→ Exercise instructions: Return the lines beginning at the one that contains "Task: Click the ViaBTC logo" and running to the end of the records, exactly and with nothing else. Omit pictures.

→ Materials provided:
Content starts
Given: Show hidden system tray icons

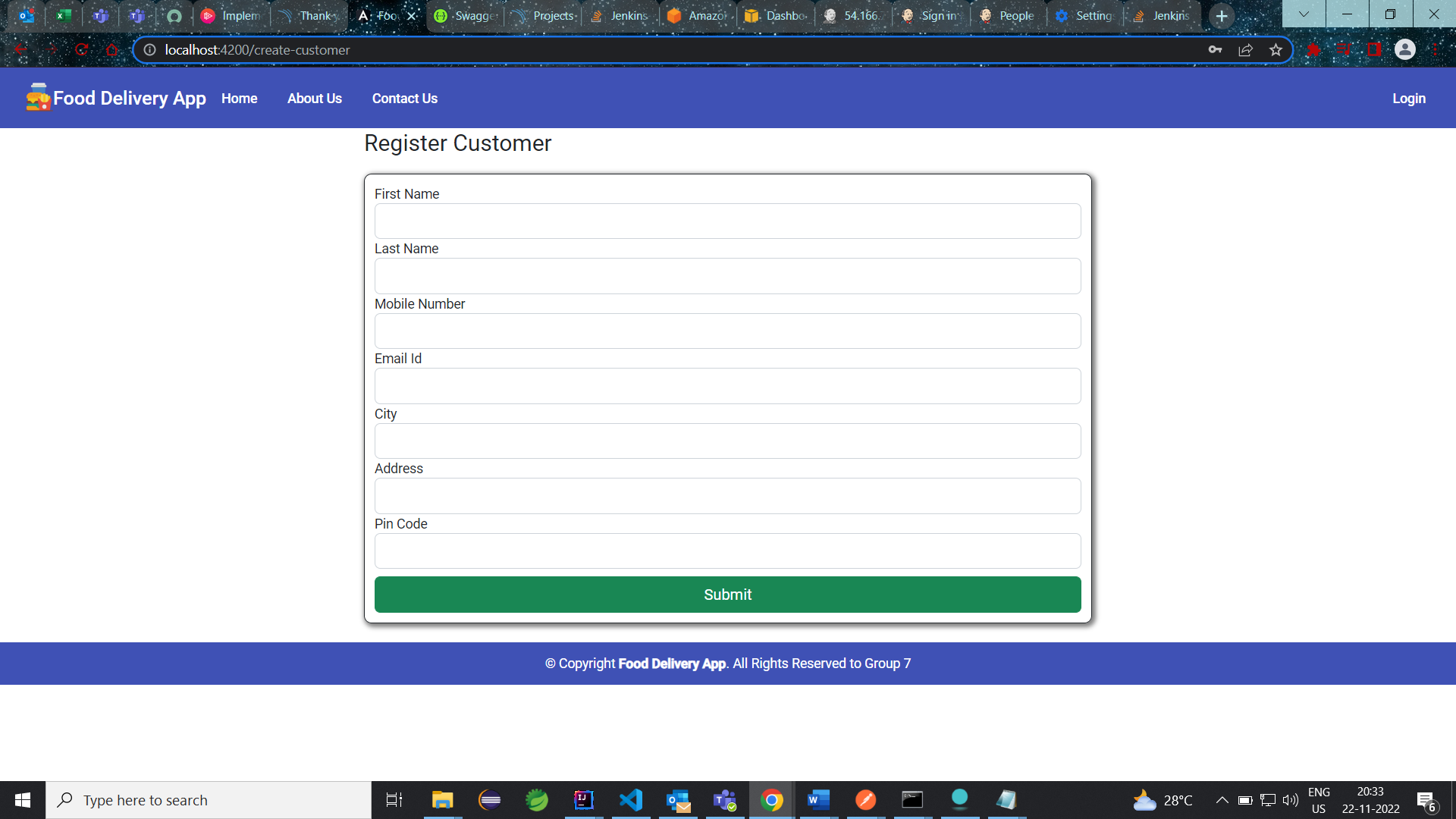Looking at the screenshot, I should 1222,800.
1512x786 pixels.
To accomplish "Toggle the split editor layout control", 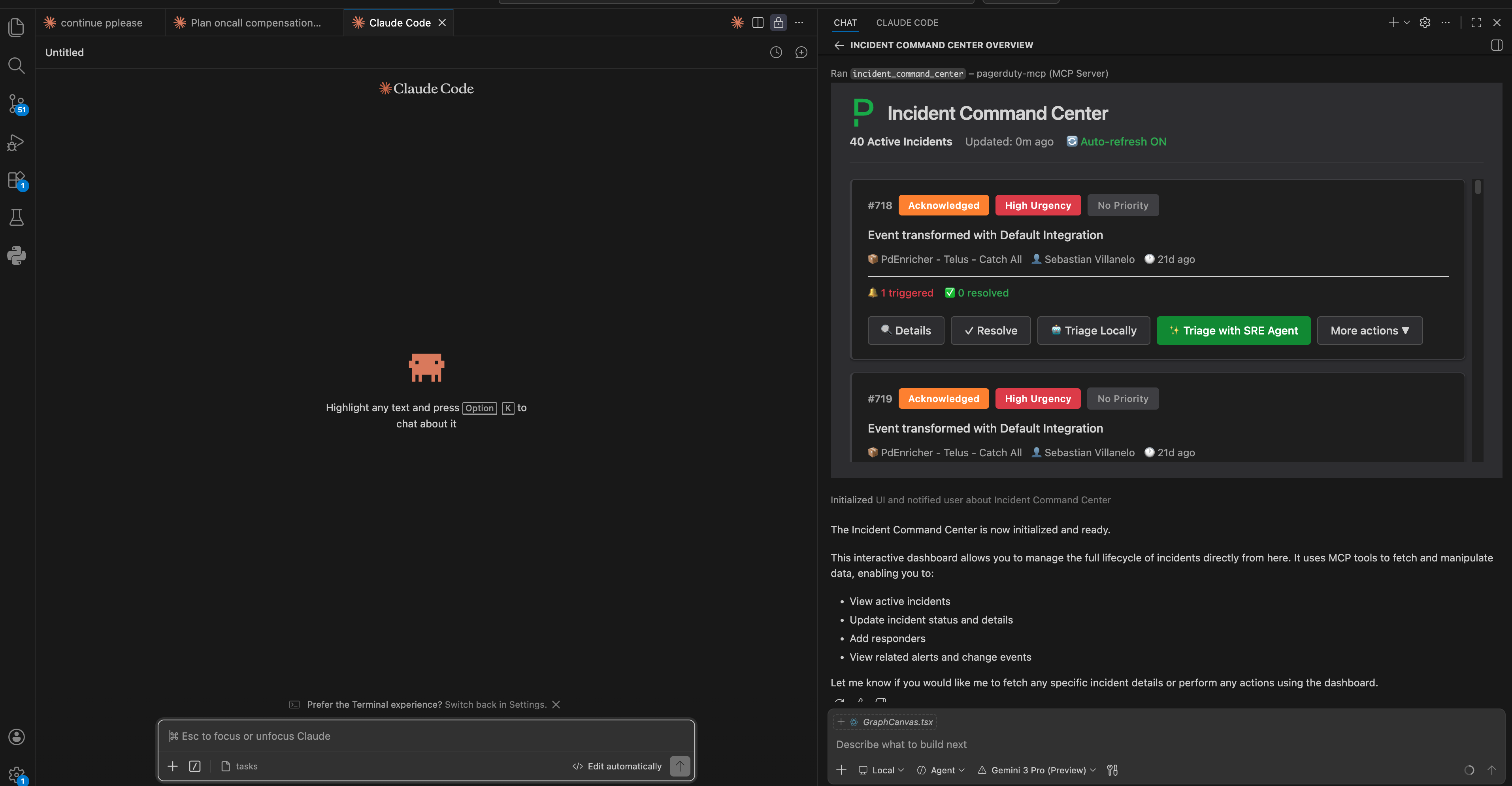I will pos(758,22).

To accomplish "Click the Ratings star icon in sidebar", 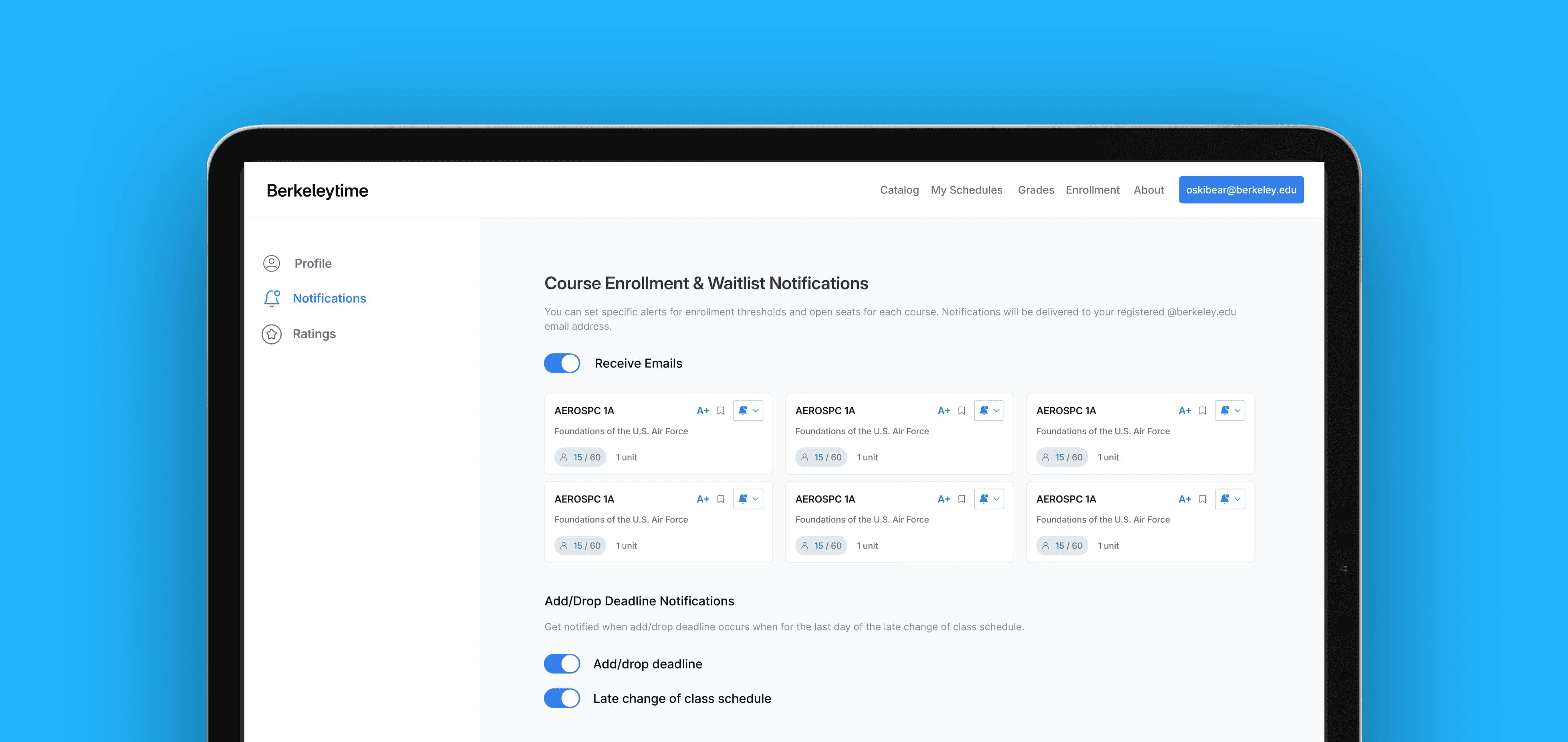I will tap(272, 334).
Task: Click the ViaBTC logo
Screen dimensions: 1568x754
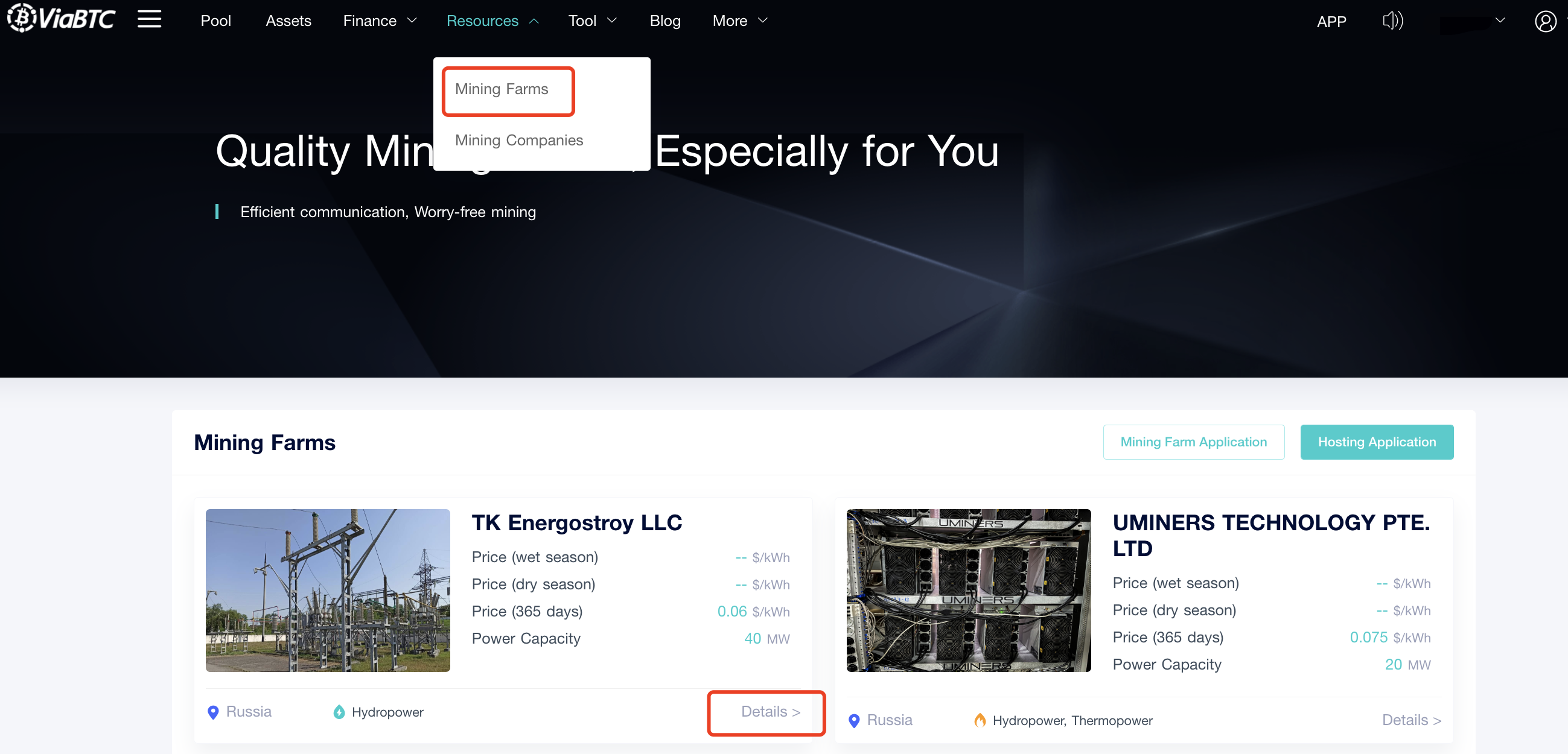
Content ends
→ Your response:
Task: Click the ViaBTC logo
Screen dimensions: 1568x754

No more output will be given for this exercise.